The Puritan Thomas Watson wrote that repentance is a spiritual medicine made up of six key ingredients: sight of sin, sorrow for sin, confession of sin, shame for sin, hatred for sin, and turning from sin. To preach repentance is to preach a gospel which cuts us to the quick, which shreds all of our potential to make peace with God on our own terms, which demands that we truly see ourselves as singularly condemned by God’s law, and personally under God’s wrath. To preach repentance is to burst the boundaries of a single doctrine, and to bring into view the full orbed nature of salvation’s necessity, as well as the Saviour’s sufficiency. In terms of sorrow for sin, Watson held that it was not a notional acknowledgement of transgression but a wounded heart which laboured under the weight of its position before God, and longingly cried for salvation: ‘we are to find as much bitterness in weeping for sin as ever we found sweetness in committing it’ (Watson).
Repentance is not just a part of certain believers’ testimonies, but a key component in the gospel we preach. If we filter an influx of interest in the gospel according to those who are newly awakened to the holiness of God and offensiveness of sin, we may have a better picture of where those around us are placed in terms of coming to God. This key feature of gospel preaching also puts us to the point in terms of what we declare from the pulpit, or what we presently proclaim online. Is there a call to repentance in our preaching? Is sin as sinful in our words as in the Word of God? Are we crying out to people not merely to ‘come to faith’, but to come to repentance, to own and acknowledge their peril and plight before an offended God? Are we preaching the cross not just for consolation but for conviction, that sin is so sinful that God’s Son must be our Saviour? Are we counselling those around us as God counselled Israel through Hosea that they should take with them words and acknowledge their sin (Hosea 14:2)?

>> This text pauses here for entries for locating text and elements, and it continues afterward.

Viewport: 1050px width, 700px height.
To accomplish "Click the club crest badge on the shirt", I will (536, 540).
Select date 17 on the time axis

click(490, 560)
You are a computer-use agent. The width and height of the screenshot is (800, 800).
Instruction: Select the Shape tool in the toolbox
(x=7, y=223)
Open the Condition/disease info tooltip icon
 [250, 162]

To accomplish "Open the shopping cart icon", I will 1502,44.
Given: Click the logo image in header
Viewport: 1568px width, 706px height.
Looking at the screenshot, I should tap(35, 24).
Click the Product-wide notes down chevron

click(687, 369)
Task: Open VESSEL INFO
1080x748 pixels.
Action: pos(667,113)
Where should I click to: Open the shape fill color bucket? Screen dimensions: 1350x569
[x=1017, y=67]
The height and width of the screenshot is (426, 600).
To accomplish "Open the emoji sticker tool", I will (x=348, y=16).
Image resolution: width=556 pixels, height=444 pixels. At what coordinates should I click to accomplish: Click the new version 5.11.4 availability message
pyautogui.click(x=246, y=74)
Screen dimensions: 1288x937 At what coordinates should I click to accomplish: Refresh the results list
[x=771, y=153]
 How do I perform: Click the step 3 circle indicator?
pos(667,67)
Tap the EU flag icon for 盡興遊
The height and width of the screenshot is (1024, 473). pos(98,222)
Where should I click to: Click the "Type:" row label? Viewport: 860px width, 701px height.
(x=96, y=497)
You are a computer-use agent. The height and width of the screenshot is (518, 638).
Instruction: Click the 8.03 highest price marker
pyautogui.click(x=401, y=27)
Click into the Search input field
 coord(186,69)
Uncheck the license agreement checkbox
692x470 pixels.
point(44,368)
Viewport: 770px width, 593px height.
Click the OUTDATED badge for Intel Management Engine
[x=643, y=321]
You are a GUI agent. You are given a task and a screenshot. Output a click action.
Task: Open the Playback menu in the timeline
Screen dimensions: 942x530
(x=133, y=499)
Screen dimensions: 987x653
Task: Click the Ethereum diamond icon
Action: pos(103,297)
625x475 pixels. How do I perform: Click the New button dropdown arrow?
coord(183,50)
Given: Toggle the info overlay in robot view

If the answer to the questions above is not in the affirmative, then perhaps we need to search our souls. We could be feeding a casual ‘tick the Terms and Conditions’ approach to Christ which never lays the conscience bear, or strips out the self-defensiveness of the human heart until it experiences repenting self-reproach.
How we should pray for a great national and global turning of hearts to Christ! How we should rejoice that many are asking questions! But how we should pray and preach so that men and women would not merely approach God’s vicinity as a means of comfort, but that they would own their depravity in the light of God’s holiness and come in true repentance and faith to the only Saviour qualified to cleanse them.